Web crawling:
The open source web crawler Heritix was easy to use, but it is not very fast. We selected Heritrix as our crawler due the simplicity of modifying it to our purpose and in fact, only a few lines of code were necessary for it to log the pages that we would then later inspect for the possibility of being webcams. A few other changes were made to modify its behavior as Heritrix normally archives every object it encounters, and in doing so unfavorably slows its crawl. While Heritrix was easy to modify and use, it is not the fastest web crawler. A limitation in the number of pages that we could crawl formed through this and became the largest detractor from our project.
One suggested improvement would be using a more powerful crawler such as Nutch. It would definitely increase the number of pages we could retrieve in the same amount of time.
Classifying webcams:
The precision of classifying webcam pages was another topic we could improve upon. When processing through webpage contents such as weather forecasts, the images matched our given classification heuristics: they had the proper aspect ratio and refreshed often.
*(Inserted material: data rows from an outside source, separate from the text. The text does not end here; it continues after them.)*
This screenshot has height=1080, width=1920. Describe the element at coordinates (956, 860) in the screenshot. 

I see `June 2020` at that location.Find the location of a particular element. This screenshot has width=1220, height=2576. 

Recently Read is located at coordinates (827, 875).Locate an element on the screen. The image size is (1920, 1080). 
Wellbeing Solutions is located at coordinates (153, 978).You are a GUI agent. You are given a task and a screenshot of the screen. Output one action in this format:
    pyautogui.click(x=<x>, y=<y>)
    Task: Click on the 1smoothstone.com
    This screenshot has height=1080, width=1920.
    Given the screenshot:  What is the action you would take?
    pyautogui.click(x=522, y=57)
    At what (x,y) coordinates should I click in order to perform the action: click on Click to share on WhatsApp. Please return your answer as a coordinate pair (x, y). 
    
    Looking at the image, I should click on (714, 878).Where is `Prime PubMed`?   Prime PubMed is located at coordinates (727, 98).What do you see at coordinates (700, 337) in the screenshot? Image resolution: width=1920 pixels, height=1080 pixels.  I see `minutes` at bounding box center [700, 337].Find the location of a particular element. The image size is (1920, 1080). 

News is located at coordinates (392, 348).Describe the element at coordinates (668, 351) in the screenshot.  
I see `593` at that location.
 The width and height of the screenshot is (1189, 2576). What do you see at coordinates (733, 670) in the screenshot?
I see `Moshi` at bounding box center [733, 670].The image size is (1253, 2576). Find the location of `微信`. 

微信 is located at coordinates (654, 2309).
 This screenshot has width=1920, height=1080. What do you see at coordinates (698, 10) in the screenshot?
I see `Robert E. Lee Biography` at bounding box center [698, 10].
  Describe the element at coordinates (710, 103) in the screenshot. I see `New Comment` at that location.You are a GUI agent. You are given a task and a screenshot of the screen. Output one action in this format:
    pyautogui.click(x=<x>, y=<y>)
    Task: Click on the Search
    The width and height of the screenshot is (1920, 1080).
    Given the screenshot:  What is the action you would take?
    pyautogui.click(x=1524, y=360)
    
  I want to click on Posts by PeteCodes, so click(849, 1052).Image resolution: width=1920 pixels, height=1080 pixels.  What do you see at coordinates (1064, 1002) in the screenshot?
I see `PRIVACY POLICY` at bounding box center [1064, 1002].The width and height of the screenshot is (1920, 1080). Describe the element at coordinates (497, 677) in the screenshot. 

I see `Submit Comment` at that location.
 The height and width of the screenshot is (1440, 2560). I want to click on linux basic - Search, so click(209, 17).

Such analysis created false positive results that initially seemed to detract from out project, but in retrospect do create an interesting object in their own right as they now given a visual history of Doppler radar, or temperature forecasts.
One possible suggestion to improve the precision includes using a learning algorithm for classifying webcam conjunct with our image processing technique. Theoretically, this would improve the precision as we take the union of results from the two techniques. It is unclear however what the algorithm would learn off of, image data or surrounding textual data, but hopefully that is a research problem that has been somewhat solved by our classmates this quarter.
Another concern in classifying images comes from managing the positive results in the URL control server. The positive results were only run through the image processor once before passed on to the indexer module. If the webpage only changed once during the processing period due to some superficial change in the html, then it would have lead to a false positive result. Another error was that we kept track of potential webcams on the web pages in a poor manner: we kept track by their order on the page, i.e. 'the third jpeg on the page is a web cam'. While this is simple and quick, it can lead to false positives when the html is changed, or a jpeg is removed and either the images appears to have changed, or what pointed to a webcam now points to something else.
An improvement would be loop through the list of webcams periodically and check to see if they are still changing. This would improve the precision of classification, but also leads to a new challenge. Many webcams do not refresh at night-time, or can become inactive for several days. A Bayesian system could keep track of this and in theory could even generate models to predict when the webcam would be active and only then include it in the search results.